Work to be completed:
An exact, complete copy of the entries is what is needed.

Exercise input:
◆ ◆ ◆
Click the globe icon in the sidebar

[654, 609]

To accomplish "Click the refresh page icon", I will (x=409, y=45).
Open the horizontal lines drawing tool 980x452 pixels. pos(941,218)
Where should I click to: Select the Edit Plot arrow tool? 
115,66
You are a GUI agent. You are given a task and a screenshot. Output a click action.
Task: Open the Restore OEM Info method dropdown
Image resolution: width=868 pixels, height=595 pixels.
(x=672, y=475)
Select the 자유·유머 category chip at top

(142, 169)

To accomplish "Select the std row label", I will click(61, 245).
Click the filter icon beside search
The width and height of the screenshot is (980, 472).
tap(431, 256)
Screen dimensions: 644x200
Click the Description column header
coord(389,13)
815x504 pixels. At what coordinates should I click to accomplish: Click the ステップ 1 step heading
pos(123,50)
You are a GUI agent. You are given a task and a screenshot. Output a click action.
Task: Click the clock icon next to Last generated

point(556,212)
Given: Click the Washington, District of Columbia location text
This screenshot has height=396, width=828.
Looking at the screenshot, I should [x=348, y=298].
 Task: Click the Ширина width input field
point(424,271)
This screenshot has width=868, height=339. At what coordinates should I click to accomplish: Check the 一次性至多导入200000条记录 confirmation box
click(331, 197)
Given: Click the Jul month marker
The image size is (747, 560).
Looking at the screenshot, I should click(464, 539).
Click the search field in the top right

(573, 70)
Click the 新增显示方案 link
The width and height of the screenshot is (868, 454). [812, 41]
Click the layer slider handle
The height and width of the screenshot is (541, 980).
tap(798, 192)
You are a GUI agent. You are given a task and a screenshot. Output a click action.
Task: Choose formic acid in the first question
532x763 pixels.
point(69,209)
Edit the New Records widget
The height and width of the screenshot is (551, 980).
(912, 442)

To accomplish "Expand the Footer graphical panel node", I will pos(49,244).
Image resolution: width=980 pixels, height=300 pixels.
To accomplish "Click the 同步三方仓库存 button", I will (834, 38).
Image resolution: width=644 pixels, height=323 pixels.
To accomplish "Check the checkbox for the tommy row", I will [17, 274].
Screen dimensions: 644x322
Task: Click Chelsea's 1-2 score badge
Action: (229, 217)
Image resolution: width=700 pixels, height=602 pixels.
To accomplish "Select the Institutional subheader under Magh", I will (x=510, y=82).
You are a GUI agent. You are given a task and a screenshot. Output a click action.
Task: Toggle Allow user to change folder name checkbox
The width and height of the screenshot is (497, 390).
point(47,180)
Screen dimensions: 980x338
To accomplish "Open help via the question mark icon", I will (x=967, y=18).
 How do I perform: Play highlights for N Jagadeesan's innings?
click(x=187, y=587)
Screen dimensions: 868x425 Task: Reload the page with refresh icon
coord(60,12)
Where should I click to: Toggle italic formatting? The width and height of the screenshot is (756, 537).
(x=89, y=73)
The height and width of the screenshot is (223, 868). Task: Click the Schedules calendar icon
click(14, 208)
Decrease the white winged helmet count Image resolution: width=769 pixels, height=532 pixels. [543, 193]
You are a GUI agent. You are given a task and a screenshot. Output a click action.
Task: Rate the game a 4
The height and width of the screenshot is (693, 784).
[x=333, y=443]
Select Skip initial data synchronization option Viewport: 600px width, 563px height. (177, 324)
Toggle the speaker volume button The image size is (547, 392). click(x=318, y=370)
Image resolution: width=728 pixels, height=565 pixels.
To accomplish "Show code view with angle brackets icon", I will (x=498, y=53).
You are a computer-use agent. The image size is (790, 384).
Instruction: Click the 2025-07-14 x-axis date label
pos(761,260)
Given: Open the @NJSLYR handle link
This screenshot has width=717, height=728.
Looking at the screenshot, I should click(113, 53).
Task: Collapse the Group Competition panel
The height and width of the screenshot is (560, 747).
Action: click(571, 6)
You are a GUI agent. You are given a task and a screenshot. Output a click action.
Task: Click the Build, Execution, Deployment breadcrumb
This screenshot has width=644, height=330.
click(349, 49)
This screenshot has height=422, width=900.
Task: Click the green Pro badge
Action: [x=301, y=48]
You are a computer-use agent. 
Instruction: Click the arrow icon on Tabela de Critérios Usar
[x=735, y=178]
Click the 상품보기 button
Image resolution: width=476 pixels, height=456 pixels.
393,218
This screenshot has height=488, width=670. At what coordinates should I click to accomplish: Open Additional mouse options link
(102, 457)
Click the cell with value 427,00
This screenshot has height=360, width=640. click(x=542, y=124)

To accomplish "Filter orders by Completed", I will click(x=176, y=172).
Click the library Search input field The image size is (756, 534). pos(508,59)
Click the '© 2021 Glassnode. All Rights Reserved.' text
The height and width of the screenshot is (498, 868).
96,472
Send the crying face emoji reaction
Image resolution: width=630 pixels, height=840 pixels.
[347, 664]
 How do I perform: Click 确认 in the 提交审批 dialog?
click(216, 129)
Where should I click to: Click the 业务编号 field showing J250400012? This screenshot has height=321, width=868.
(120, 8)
◆ ◆ ◆
Reply to the exercise:
Click the globe icon in the sidebar

[654, 609]

To accomplish "Click the refresh page icon", I will (x=409, y=45).
Open the horizontal lines drawing tool 980x452 pixels. pos(941,218)
Where should I click to: Select the Edit Plot arrow tool? 
115,66
You are a GUI agent. You are given a task and a screenshot. Output a click action.
Task: Open the Restore OEM Info method dropdown
Image resolution: width=868 pixels, height=595 pixels.
(x=672, y=475)
Select the 자유·유머 category chip at top

(142, 169)

To accomplish "Select the std row label", I will click(61, 245).
Click the filter icon beside search
The width and height of the screenshot is (980, 472).
tap(431, 256)
Screen dimensions: 644x200
Click the Description column header
coord(389,13)
815x504 pixels. At what coordinates should I click to accomplish: Click the ステップ 1 step heading
pos(123,50)
You are a GUI agent. You are given a task and a screenshot. Output a click action.
Task: Click the clock icon next to Last generated

point(556,212)
Given: Click the Washington, District of Columbia location text
This screenshot has height=396, width=828.
Looking at the screenshot, I should [x=348, y=298].
 Task: Click the Ширина width input field
point(424,271)
This screenshot has width=868, height=339. At what coordinates should I click to accomplish: Check the 一次性至多导入200000条记录 confirmation box
click(331, 197)
Given: Click the Jul month marker
The image size is (747, 560).
Looking at the screenshot, I should click(464, 539).
Click the search field in the top right

(573, 70)
Click the 新增显示方案 link
The width and height of the screenshot is (868, 454). [812, 41]
Click the layer slider handle
The height and width of the screenshot is (541, 980).
tap(798, 192)
You are a GUI agent. You are given a task and a screenshot. Output a click action.
Task: Choose formic acid in the first question
532x763 pixels.
point(69,209)
Edit the New Records widget
The height and width of the screenshot is (551, 980).
(912, 442)

To accomplish "Expand the Footer graphical panel node", I will pos(49,244).
Image resolution: width=980 pixels, height=300 pixels.
To accomplish "Click the 同步三方仓库存 button", I will (834, 38).
Image resolution: width=644 pixels, height=323 pixels.
To accomplish "Check the checkbox for the tommy row", I will [17, 274].
Screen dimensions: 644x322
Task: Click Chelsea's 1-2 score badge
Action: (229, 217)
Image resolution: width=700 pixels, height=602 pixels.
To accomplish "Select the Institutional subheader under Magh", I will (x=510, y=82).
You are a GUI agent. You are given a task and a screenshot. Output a click action.
Task: Toggle Allow user to change folder name checkbox
The width and height of the screenshot is (497, 390).
point(47,180)
Screen dimensions: 980x338
To accomplish "Open help via the question mark icon", I will (x=967, y=18).
 How do I perform: Play highlights for N Jagadeesan's innings?
click(x=187, y=587)
Screen dimensions: 868x425 Task: Reload the page with refresh icon
coord(60,12)
Where should I click to: Toggle italic formatting? The width and height of the screenshot is (756, 537).
(x=89, y=73)
The height and width of the screenshot is (223, 868). Task: Click the Schedules calendar icon
click(14, 208)
Decrease the white winged helmet count Image resolution: width=769 pixels, height=532 pixels. [543, 193]
You are a GUI agent. You are given a task and a screenshot. Output a click action.
Task: Rate the game a 4
The height and width of the screenshot is (693, 784).
[x=333, y=443]
Select Skip initial data synchronization option Viewport: 600px width, 563px height. (177, 324)
Toggle the speaker volume button The image size is (547, 392). click(x=318, y=370)
Image resolution: width=728 pixels, height=565 pixels.
To accomplish "Show code view with angle brackets icon", I will (x=498, y=53).
You are a computer-use agent. The image size is (790, 384).
Instruction: Click the 2025-07-14 x-axis date label
pos(761,260)
Given: Open the @NJSLYR handle link
This screenshot has width=717, height=728.
Looking at the screenshot, I should click(113, 53).
Task: Collapse the Group Competition panel
The height and width of the screenshot is (560, 747).
Action: click(571, 6)
You are a GUI agent. You are given a task and a screenshot. Output a click action.
Task: Click the Build, Execution, Deployment breadcrumb
This screenshot has width=644, height=330.
click(349, 49)
This screenshot has height=422, width=900.
Task: Click the green Pro badge
Action: [x=301, y=48]
You are a computer-use agent. 
Instruction: Click the arrow icon on Tabela de Critérios Usar
[x=735, y=178]
Click the 상품보기 button
Image resolution: width=476 pixels, height=456 pixels.
393,218
This screenshot has height=488, width=670. At what coordinates should I click to accomplish: Open Additional mouse options link
(102, 457)
Click the cell with value 427,00
This screenshot has height=360, width=640. click(x=542, y=124)

To accomplish "Filter orders by Completed", I will click(x=176, y=172).
Click the library Search input field The image size is (756, 534). pos(508,59)
Click the '© 2021 Glassnode. All Rights Reserved.' text
The height and width of the screenshot is (498, 868).
96,472
Send the crying face emoji reaction
Image resolution: width=630 pixels, height=840 pixels.
[347, 664]
 How do I perform: Click 确认 in the 提交审批 dialog?
click(216, 129)
Where should I click to: Click the 业务编号 field showing J250400012? This screenshot has height=321, width=868.
(120, 8)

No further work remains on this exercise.